** YOUR OBJECTIVE **
Retype the records below word for word and omit any image.
**** EXERCISE DATA
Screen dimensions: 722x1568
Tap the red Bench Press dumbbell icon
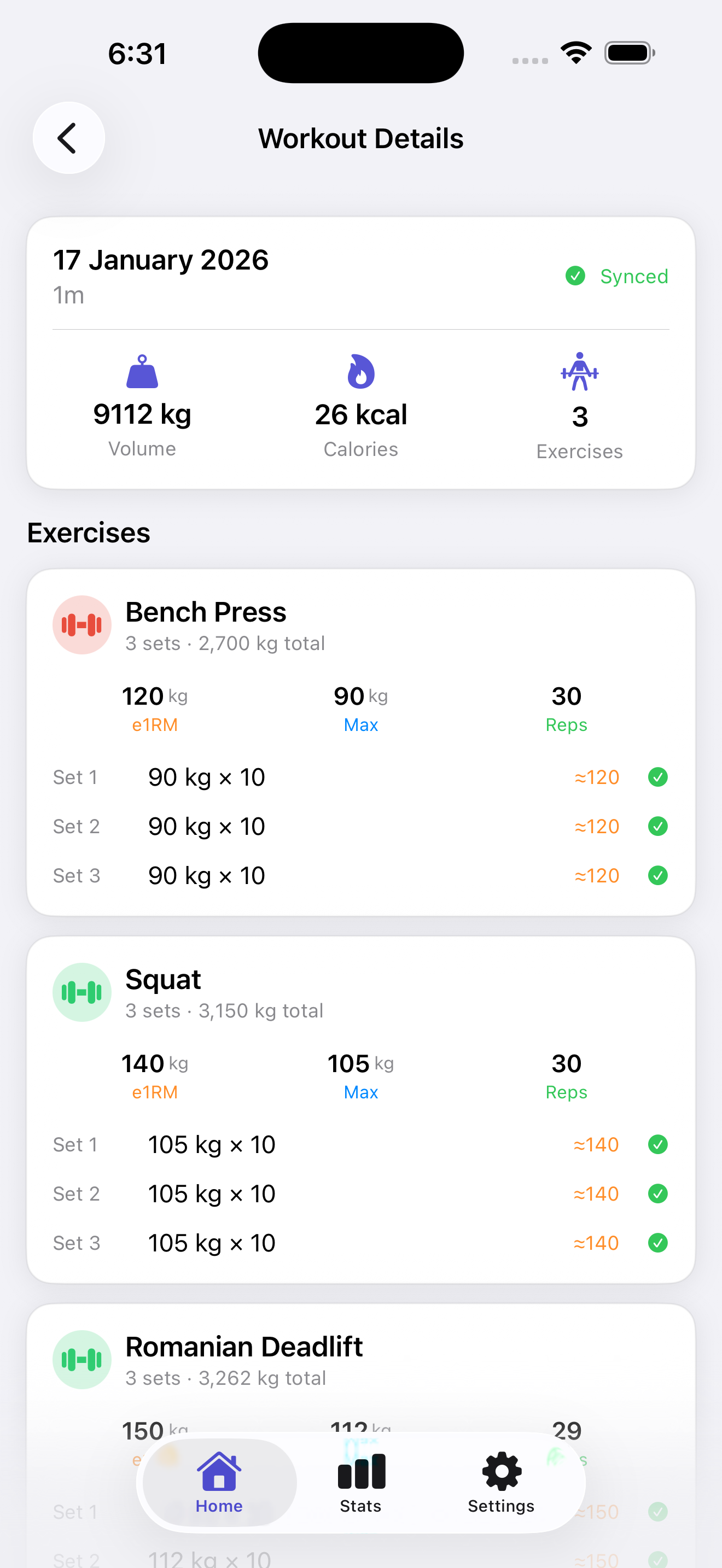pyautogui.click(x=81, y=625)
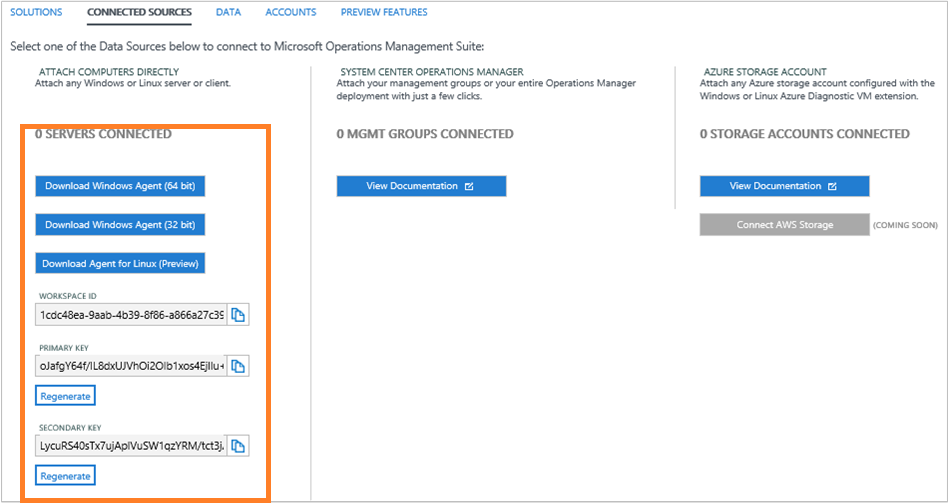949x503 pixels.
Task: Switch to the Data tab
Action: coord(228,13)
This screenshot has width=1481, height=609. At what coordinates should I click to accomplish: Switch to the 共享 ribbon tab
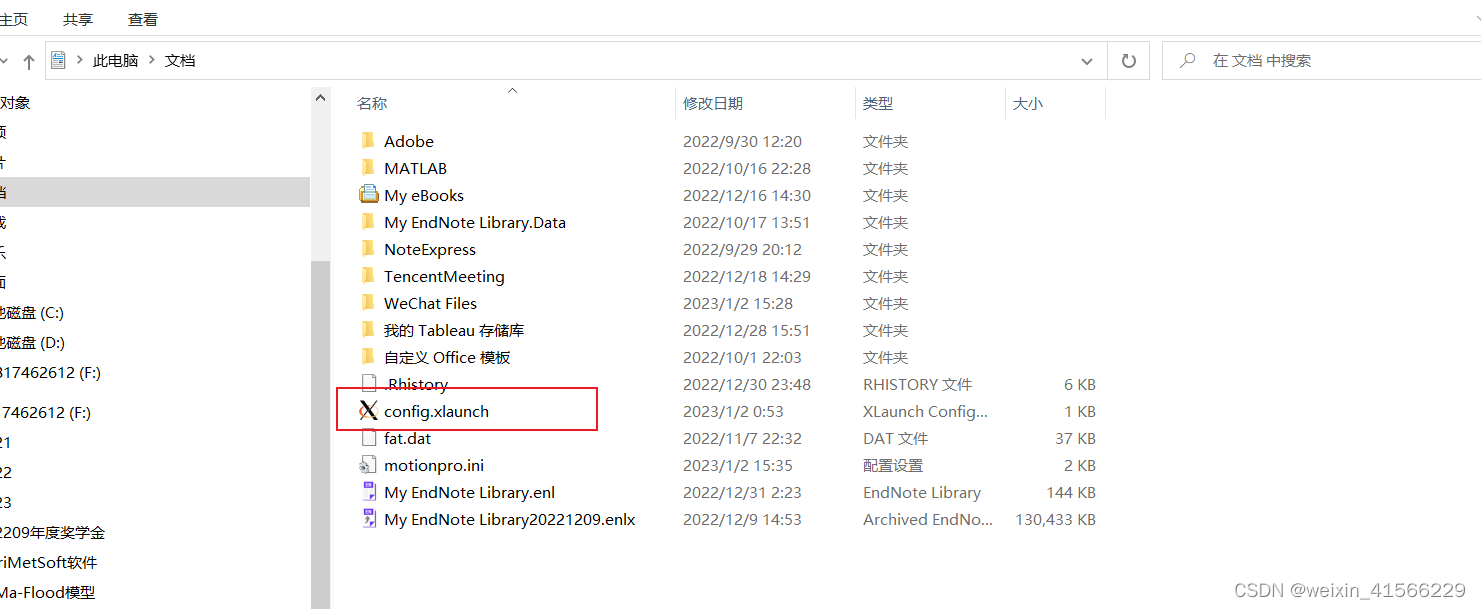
********
** EXPECTED ANSWER **
Screen dimensions: 722x1568
Tap the red Bench Press dumbbell icon
pyautogui.click(x=81, y=625)
949x503 pixels.
Task: Switch to the Data tab
Action: coord(228,13)
This screenshot has width=1481, height=609. At what coordinates should I click to accomplish: Switch to the 共享 ribbon tab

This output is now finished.